- _REQUIRED TASK_
Report each line of the rows below that contains the string "label", copying every such line in full.

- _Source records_

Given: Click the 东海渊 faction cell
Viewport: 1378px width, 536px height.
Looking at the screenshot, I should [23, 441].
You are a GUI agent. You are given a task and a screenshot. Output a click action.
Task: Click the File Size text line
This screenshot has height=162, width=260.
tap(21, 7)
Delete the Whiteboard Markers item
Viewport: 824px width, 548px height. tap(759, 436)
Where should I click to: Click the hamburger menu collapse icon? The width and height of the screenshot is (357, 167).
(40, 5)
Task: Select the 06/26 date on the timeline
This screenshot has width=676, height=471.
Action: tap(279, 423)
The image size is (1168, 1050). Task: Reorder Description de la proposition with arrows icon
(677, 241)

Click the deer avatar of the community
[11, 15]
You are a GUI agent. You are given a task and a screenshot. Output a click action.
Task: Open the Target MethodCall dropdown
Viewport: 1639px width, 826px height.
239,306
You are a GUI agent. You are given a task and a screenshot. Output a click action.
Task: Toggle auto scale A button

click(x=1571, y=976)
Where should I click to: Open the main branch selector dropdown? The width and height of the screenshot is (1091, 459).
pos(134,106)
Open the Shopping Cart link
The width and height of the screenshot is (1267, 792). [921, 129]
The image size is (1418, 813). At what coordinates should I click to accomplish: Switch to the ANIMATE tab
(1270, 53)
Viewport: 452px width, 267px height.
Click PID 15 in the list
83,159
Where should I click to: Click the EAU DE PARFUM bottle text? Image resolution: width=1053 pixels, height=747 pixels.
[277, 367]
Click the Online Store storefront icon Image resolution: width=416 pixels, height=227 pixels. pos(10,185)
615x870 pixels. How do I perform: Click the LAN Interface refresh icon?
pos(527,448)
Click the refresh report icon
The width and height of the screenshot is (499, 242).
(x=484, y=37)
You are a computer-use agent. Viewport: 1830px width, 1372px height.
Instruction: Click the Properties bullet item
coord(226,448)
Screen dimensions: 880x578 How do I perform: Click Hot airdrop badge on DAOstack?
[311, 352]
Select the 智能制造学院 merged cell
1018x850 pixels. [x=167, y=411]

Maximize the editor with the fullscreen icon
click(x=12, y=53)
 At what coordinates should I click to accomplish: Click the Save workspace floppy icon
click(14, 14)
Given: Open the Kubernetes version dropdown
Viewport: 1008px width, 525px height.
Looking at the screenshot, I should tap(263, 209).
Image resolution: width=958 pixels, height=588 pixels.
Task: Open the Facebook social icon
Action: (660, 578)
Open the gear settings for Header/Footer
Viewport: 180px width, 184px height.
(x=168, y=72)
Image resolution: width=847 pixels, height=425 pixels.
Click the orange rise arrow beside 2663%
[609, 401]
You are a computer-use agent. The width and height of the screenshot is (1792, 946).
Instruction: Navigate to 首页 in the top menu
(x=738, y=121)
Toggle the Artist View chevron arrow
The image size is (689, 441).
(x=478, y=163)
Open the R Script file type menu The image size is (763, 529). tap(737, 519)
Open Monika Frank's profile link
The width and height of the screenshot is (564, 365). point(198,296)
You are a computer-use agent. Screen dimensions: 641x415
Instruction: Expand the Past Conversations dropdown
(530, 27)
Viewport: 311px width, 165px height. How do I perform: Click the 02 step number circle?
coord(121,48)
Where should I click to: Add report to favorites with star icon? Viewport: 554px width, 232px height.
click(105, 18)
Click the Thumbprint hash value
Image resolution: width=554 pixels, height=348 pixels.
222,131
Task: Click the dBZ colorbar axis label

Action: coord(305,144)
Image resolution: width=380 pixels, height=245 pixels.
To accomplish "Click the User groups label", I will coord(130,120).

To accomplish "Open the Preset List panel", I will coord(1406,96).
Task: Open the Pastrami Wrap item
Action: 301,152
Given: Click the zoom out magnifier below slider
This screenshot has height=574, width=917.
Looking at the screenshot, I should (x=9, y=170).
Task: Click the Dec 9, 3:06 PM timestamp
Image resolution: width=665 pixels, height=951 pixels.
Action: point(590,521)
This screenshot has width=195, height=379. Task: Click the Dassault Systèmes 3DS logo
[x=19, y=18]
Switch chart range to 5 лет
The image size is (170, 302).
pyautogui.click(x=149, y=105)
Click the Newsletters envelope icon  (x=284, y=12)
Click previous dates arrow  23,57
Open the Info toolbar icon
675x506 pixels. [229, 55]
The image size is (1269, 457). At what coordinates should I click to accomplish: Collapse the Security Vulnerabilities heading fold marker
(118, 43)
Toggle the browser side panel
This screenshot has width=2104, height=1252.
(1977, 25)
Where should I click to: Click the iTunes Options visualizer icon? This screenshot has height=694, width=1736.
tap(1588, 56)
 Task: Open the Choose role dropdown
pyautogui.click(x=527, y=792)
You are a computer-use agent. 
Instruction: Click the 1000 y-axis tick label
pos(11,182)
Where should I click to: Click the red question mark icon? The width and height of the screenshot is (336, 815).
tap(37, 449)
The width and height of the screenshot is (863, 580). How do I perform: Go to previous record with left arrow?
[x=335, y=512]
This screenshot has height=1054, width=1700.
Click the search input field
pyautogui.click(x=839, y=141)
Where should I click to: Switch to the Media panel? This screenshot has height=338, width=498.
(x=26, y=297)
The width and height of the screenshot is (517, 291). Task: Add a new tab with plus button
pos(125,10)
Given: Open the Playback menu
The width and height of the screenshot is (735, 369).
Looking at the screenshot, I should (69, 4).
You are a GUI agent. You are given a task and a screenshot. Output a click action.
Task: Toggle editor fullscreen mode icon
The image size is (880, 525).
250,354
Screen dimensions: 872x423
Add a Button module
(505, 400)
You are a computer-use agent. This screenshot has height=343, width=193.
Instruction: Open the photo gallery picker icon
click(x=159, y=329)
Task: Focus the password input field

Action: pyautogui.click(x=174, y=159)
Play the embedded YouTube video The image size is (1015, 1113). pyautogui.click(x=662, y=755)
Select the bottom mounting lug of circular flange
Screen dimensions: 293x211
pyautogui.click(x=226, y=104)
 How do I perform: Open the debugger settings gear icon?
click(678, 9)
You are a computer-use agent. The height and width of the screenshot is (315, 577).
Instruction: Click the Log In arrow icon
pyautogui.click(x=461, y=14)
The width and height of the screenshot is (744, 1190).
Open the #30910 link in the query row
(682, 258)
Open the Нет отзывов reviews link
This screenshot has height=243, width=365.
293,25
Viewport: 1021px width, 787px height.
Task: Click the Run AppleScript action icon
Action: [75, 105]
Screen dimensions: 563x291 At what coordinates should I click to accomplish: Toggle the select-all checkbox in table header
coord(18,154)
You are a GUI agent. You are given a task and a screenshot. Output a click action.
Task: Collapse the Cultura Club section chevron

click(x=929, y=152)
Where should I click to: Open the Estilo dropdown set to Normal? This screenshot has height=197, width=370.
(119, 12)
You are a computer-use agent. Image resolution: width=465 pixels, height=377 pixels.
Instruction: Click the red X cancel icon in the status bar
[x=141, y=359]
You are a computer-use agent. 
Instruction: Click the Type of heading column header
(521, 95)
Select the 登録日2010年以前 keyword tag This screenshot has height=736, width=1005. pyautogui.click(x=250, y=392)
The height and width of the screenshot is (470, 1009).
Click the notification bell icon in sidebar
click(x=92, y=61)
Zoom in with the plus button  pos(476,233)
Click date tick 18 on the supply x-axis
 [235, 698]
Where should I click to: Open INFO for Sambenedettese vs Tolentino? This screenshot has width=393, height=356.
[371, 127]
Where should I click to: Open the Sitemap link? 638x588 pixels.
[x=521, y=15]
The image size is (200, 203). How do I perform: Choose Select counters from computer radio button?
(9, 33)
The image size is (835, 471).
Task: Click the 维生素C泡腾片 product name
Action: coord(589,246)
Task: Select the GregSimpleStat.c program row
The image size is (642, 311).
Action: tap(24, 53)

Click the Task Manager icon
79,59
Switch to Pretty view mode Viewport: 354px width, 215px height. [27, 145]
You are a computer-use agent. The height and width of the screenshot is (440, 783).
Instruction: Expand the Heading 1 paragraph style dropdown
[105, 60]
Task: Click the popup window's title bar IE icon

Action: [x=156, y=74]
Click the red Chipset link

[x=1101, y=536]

- _SOLUTION TO THE EXERCISE_
Task: Click the dBZ colorbar axis label
To accomplish "Click the User groups label", I will coord(130,120).
Instruction: Click the 1000 y-axis tick label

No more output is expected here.